[Supplied material]
((
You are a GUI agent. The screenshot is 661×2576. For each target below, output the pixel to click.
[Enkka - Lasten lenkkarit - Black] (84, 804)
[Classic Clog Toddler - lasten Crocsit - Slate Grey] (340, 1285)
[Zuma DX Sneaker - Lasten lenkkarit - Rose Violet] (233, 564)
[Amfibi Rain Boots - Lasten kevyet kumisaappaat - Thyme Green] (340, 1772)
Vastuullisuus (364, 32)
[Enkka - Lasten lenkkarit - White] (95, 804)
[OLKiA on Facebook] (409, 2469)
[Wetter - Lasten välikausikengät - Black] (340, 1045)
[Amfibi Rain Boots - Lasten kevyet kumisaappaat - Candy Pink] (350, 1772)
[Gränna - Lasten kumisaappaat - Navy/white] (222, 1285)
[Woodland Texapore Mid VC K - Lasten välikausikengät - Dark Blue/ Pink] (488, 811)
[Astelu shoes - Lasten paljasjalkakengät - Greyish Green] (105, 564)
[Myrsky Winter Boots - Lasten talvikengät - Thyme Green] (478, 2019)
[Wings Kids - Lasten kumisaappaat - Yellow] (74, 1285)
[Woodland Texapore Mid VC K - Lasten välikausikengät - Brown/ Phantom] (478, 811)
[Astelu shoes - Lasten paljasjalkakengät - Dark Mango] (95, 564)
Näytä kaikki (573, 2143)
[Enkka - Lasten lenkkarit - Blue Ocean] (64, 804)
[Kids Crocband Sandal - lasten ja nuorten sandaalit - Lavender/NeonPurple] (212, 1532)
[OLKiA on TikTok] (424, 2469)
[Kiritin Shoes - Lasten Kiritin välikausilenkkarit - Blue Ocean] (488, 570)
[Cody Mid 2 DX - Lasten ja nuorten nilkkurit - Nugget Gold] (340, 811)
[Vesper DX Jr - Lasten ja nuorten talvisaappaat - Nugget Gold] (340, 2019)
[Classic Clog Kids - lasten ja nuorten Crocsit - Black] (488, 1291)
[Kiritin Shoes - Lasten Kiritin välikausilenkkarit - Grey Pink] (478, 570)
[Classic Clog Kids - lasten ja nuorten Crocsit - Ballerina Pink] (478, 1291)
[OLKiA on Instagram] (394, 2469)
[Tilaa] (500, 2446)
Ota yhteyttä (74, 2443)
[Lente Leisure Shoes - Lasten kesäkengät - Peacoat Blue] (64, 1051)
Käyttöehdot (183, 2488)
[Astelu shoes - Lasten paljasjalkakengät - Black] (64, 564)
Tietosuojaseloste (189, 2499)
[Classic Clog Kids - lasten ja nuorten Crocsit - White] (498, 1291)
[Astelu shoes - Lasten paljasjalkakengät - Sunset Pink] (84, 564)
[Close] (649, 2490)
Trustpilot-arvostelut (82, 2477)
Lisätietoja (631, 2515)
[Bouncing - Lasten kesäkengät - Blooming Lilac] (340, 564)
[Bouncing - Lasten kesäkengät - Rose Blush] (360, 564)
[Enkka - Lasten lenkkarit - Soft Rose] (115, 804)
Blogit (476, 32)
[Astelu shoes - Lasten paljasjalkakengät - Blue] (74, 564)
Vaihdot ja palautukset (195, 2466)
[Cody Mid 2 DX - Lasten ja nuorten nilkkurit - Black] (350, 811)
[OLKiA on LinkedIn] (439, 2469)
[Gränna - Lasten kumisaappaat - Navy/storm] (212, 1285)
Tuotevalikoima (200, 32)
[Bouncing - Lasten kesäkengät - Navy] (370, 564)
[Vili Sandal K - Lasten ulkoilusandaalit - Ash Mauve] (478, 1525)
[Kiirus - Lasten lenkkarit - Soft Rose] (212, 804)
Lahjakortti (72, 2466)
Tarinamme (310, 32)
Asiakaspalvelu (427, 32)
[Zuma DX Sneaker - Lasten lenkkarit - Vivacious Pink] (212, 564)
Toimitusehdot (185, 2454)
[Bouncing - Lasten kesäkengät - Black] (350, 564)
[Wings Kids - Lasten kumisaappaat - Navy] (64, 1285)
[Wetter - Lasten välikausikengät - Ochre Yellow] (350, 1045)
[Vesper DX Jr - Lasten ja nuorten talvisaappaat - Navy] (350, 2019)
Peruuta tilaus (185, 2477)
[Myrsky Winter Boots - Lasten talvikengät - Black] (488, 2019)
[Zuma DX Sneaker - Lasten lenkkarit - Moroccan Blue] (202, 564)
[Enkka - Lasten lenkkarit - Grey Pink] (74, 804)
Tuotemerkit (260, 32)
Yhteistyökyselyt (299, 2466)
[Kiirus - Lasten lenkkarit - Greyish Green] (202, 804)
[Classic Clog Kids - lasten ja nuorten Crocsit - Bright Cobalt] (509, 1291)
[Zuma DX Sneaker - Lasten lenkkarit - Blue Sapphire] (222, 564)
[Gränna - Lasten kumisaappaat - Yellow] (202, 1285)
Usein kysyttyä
))
[Brief] After reading the entries, reproduce every one of them exactly.

[Written solution]
You are a GUI agent. The screenshot is 661×2576. For each target below, output the pixel to click.
[Enkka - Lasten lenkkarit - Black] (84, 804)
[Classic Clog Toddler - lasten Crocsit - Slate Grey] (340, 1285)
[Zuma DX Sneaker - Lasten lenkkarit - Rose Violet] (233, 564)
[Amfibi Rain Boots - Lasten kevyet kumisaappaat - Thyme Green] (340, 1772)
Vastuullisuus (364, 32)
[Enkka - Lasten lenkkarit - White] (95, 804)
[OLKiA on Facebook] (409, 2469)
[Wetter - Lasten välikausikengät - Black] (340, 1045)
[Amfibi Rain Boots - Lasten kevyet kumisaappaat - Candy Pink] (350, 1772)
[Gränna - Lasten kumisaappaat - Navy/white] (222, 1285)
[Woodland Texapore Mid VC K - Lasten välikausikengät - Dark Blue/ Pink] (488, 811)
[Astelu shoes - Lasten paljasjalkakengät - Greyish Green] (105, 564)
[Myrsky Winter Boots - Lasten talvikengät - Thyme Green] (478, 2019)
[Wings Kids - Lasten kumisaappaat - Yellow] (74, 1285)
[Woodland Texapore Mid VC K - Lasten välikausikengät - Brown/ Phantom] (478, 811)
[Astelu shoes - Lasten paljasjalkakengät - Dark Mango] (95, 564)
Näytä kaikki (573, 2143)
[Enkka - Lasten lenkkarit - Blue Ocean] (64, 804)
[Kids Crocband Sandal - lasten ja nuorten sandaalit - Lavender/NeonPurple] (212, 1532)
[OLKiA on TikTok] (424, 2469)
[Kiritin Shoes - Lasten Kiritin välikausilenkkarit - Blue Ocean] (488, 570)
[Cody Mid 2 DX - Lasten ja nuorten nilkkurit - Nugget Gold] (340, 811)
[Vesper DX Jr - Lasten ja nuorten talvisaappaat - Nugget Gold] (340, 2019)
[Classic Clog Kids - lasten ja nuorten Crocsit - Black] (488, 1291)
[Kiritin Shoes - Lasten Kiritin välikausilenkkarit - Grey Pink] (478, 570)
[Classic Clog Kids - lasten ja nuorten Crocsit - Ballerina Pink] (478, 1291)
[OLKiA on Instagram] (394, 2469)
[Tilaa] (500, 2446)
Ota yhteyttä (74, 2443)
[Lente Leisure Shoes - Lasten kesäkengät - Peacoat Blue] (64, 1051)
Käyttöehdot (183, 2488)
[Astelu shoes - Lasten paljasjalkakengät - Black] (64, 564)
Tietosuojaseloste (189, 2499)
[Classic Clog Kids - lasten ja nuorten Crocsit - White] (498, 1291)
[Astelu shoes - Lasten paljasjalkakengät - Sunset Pink] (84, 564)
[Close] (649, 2490)
Trustpilot-arvostelut (82, 2477)
Lisätietoja (631, 2515)
[Bouncing - Lasten kesäkengät - Blooming Lilac] (340, 564)
[Bouncing - Lasten kesäkengät - Rose Blush] (360, 564)
[Enkka - Lasten lenkkarit - Soft Rose] (115, 804)
Blogit (476, 32)
[Astelu shoes - Lasten paljasjalkakengät - Blue] (74, 564)
Vaihdot ja palautukset (195, 2466)
[Cody Mid 2 DX - Lasten ja nuorten nilkkurit - Black] (350, 811)
[OLKiA on LinkedIn] (439, 2469)
[Gränna - Lasten kumisaappaat - Navy/storm] (212, 1285)
Tuotevalikoima (200, 32)
[Bouncing - Lasten kesäkengät - Navy] (370, 564)
[Vili Sandal K - Lasten ulkoilusandaalit - Ash Mauve] (478, 1525)
[Kiirus - Lasten lenkkarit - Soft Rose] (212, 804)
Lahjakortti (72, 2466)
Tarinamme (310, 32)
Asiakaspalvelu (427, 32)
[Zuma DX Sneaker - Lasten lenkkarit - Vivacious Pink] (212, 564)
Toimitusehdot (185, 2454)
[Bouncing - Lasten kesäkengät - Black] (350, 564)
[Wings Kids - Lasten kumisaappaat - Navy] (64, 1285)
[Wetter - Lasten välikausikengät - Ochre Yellow] (350, 1045)
[Vesper DX Jr - Lasten ja nuorten talvisaappaat - Navy] (350, 2019)
Peruuta tilaus (185, 2477)
[Myrsky Winter Boots - Lasten talvikengät - Black] (488, 2019)
[Zuma DX Sneaker - Lasten lenkkarit - Moroccan Blue] (202, 564)
[Enkka - Lasten lenkkarit - Grey Pink] (74, 804)
Tuotemerkit (260, 32)
Yhteistyökyselyt (299, 2466)
[Kiirus - Lasten lenkkarit - Greyish Green] (202, 804)
[Classic Clog Kids - lasten ja nuorten Crocsit - Bright Cobalt] (509, 1291)
[Zuma DX Sneaker - Lasten lenkkarit - Blue Sapphire] (222, 564)
[Gränna - Lasten kumisaappaat - Yellow] (202, 1285)
Usein kysyttyä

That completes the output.